▶ _Requirements_
• a. Can you summarize the Ooshies piece in two sentences?
• b. Would you return the part of the Ooshies piece starting at "I support the" and ending at "of a shame."?

You know Ooshies, right?
Those little rubbery plastic things, representing Walt Disney Co (NYSE: DIS) characters (I own shares, by the way) that Woolworths Group Ltd (ASX: WOW) is giving away with every $30 you spend in-store.
They were banned at my son’s school yesterday.
No bringing them to school, and definitely no trading.
Which was slightly disappointing for my young bloke, but at least he got his trades in before the deadline!
(It’s also possible that he and his mates were, at least partly, responsible for the ban. Nothing bad happened, but the teachers weren’t born yesterday. They’ve seen this movie before — footy cards, marbles, Tazos and previous generations of Ooshies — and were quick to shut it down.)
I support the decision. Seven year-olds don’t really have the emotional control required to deal with a trade gone bad.
Actually, neither do some adults, but I digress.
So, I support it, but it’s also a bit of a shame.
Sans the potential distress and potential for conflict, trading Ooshies has the potential to teach our kids some important lessons.
Here’s how the last few days went down:
My son wanted a particular Ooshie (Darth Vader, if you’re wondering) that he didn’t yet have. Another kid in his class had that one, and was happy to swap it for a particular one of ours (alas, I can’t recall whether it was Glitter Elsa, Buzz Lightyear or C-3PO, sorry!).
They had independently determined that the value of the ‘other’ one was worth trading for.
In short, they’re understanding price and value. Not as investors — yet — but just as economic actors.
Supply and demand. Price. Value.
At 7, they’re bartering; the precursor to the modern economy.
But there was a twist.
At the agreed time, his mate changed his mind. I’m not sure whether there were other factors in his decision (parents, siblings, other kids, perhaps), and it doesn’t really matter, but he decided the swap wasn’t worth it.
Again, a good experience for them both.
There was no grief or conflict, and both hopefully learned something about making a deal, assessing value and, yes, buyer’s remorse.
But my young bloke still had Ooshies to trade (they were doubles of what he already had), and other kids had Ooshies he wanted.
“Maybe”, he thought, “I should give another kid 3 or 4 Ooshies, to get the one I want”.
I instinctively recoiled. Nicely, I asked ‘Do you think that’s a good trade? You’re giving up 3 or 4 and only getting 1.”.
In jest, but with a message to impart, I asked “What if I offered you my $1 for your $4?”
He thought the money question was silly — I was relieved! — but still wanted to trade the Ooshies.

▶ _Stored records_
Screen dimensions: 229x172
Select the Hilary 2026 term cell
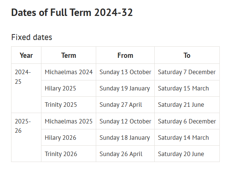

--

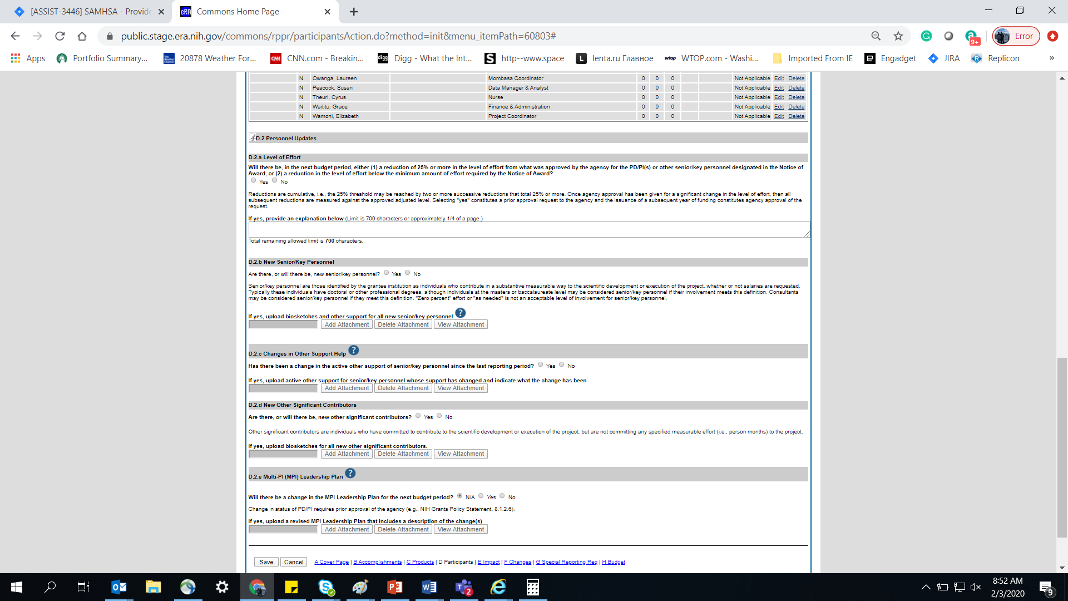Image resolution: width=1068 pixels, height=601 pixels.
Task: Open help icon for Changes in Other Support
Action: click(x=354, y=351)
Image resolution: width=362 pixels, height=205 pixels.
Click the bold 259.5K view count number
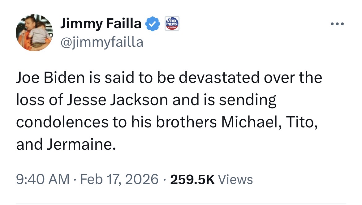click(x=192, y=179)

▶ _Results for each task_
• a. Ooshies, the little plastic Disney-character toys Woolworths gives away with every $30 spent in-store, were banned at the writer's son's school, a decision the writer supports while regretting the lost chance for trading to teach kids about supply and demand, price and value. The son's agreed swap for a Darth Vader Ooshie fell through when his classmate changed his mind, and when the son then thought about giving 3 or 4 Ooshies for the one he wanted, the writer asked whether that was a good trade.

• b.
I support the decision. Seven year-olds don’t really have the emotional control required to deal with a trade gone bad.
Actually, neither do some adults, but I digress.
So, I support it, but it’s also a bit of a shame.